I put my hand under her left elbow and help her up.
‘Shall we go to your room, mum?’
‘No. I just want to die,’ she replies.
In her room she wipes away her tears and pulls her dressing gown around her bony shoulders.
‘So cold in here,’ she says.
I close the window on the summer sun.
‘Unwrap the chocolate,’ I say to my son.
‘Would you like some chocolate, Granny?’ he says, handing her three squares of Cadbury’s Fruit and Nut.
‘Thank you, darling.’
Chocolate is the opiate of old age and I am Mother’s Pusher. I never come without a bag the choicest chocolate bars to calm her nerves or distract her. Nothing bitter or fancy. I can’t remember how many times a Cadbury’s chocolate bar has turned the tide on a depressing conversation and saved me for screaming.
Her wheelchair is folded
She points at her wheelchair, which is folded up in a corner.
‘That’s where he keeps his bike when he comes and spends the night. We had a fight so when he comes now, I move out.’
‘Who keeps his bike there?’ asks my son.
‘I don’t know,’ she shrugs her shoulders. ‘The man who collects the pips, I don’t know?’
I point at my son and say loudly.
‘He’s going back to university tomorrow. He’s here to say goodbye.’
‘I keep his postcards in the cupboard,’ she says.
He sends her postcards to remind her that although she is out of sight she is not out of mind.
‘I’ve got exams when I go back,’ says my son, gamely trying to involve her in a new line of chat.
‘Do you have any friends?’ she asks earnestly.
Anxieties are like old relics
Sometimes Mother’s dementia driven conversations reveal an anxiety or an attitude towards someone (or something) which she has never shared before. Talking to her is like finding a new relic on a well dug archaeological site. In vino veritas, drunks reveal truth unwittingly. The same is true of dementia.
‘I have lots of friends,’ he replies a little too sternly.
‘But what’s the matter with your voice?’ she asks.
‘My voice? Nothing.’
‘It’s got nuts in it,’ she says decidedly.
‘His voice has got nuts in it?’ I ask, confused.
She points at her bar of Cadburys Fruit & Nut chocolate.
Somewhere down the corridor, a door is open, and a resident is calling ‘help’, ‘help’, ‘help’.

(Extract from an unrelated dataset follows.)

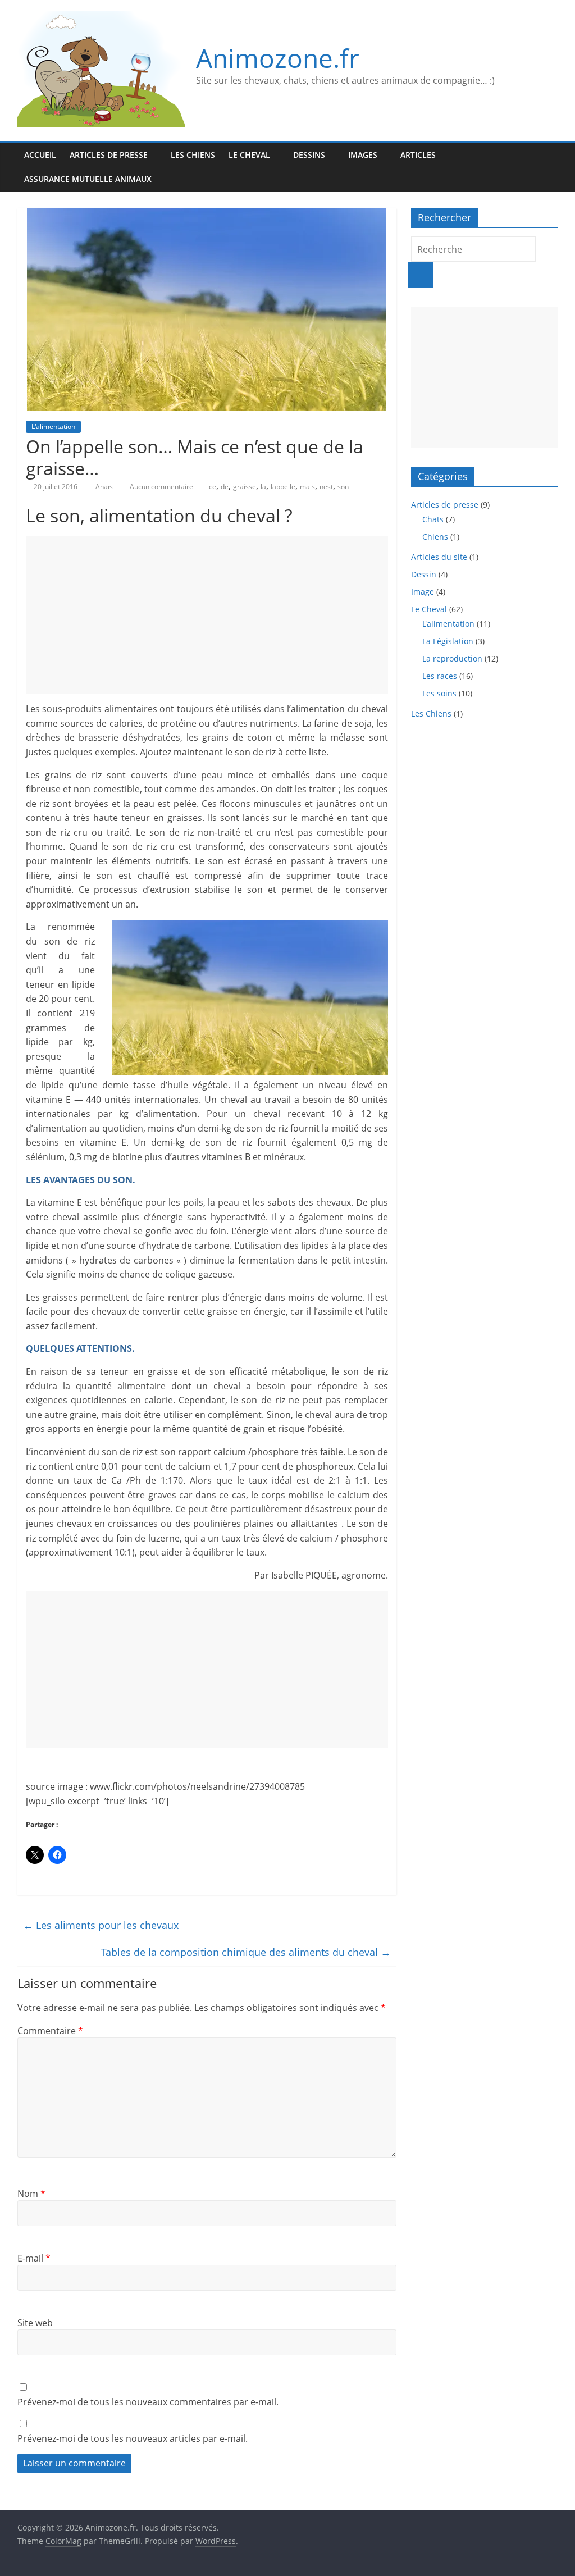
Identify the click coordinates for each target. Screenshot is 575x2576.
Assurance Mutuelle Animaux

Dementia has no translator
‘They’ve been stealing things from me. This blouse, for example. One night, we had an auction to see who should win the blouse and they had to toss for it and the one who tossed the coin right was the girl who got the blouse. And I had to give it to her. I had to give a speech, too, and say how terribly sad I was that only one of them could have it. But she deserved it. She’s done a lot of work for me, washing and manicuring and everything like that. But it set up a terrible anger on the opposite side, with the girl who does all of those intricate things like giving you your medicine at certain times. Well, at least, that’s what I’m told by the scruffy little man who puts everything in his pocket.’
‘Oh,’ I say.
Sometimes conversation is impossible. Dementia has no translator.
‘You can make wonderful soup with rotten vegetables if you have an imagination,’ she says. ‘When you were a child, I often made you soup out of rotten old vegetables and water.’
‘I don’t remember,’ I say. ‘I do remember eating snails, though.’
‘It was good soup,’ she says.
‘I guess. After all, I’m still alive,’ I say.
‘That was very ‘Green’ of you Granny,’ says my son impressed she was such an early convert to the food waste movement.
‘Sometimes it came out green, sometimes it came out red, depended if I poured in a tin of tomatoes or not,’ she replies .
‘Speaking of which it’s time for us to go shopping for dinner,’ I say. ‘I’ll come see you tomorrow.’
‘Don’t bother,’ she says and starts waving. ‘Nothing will have changed.’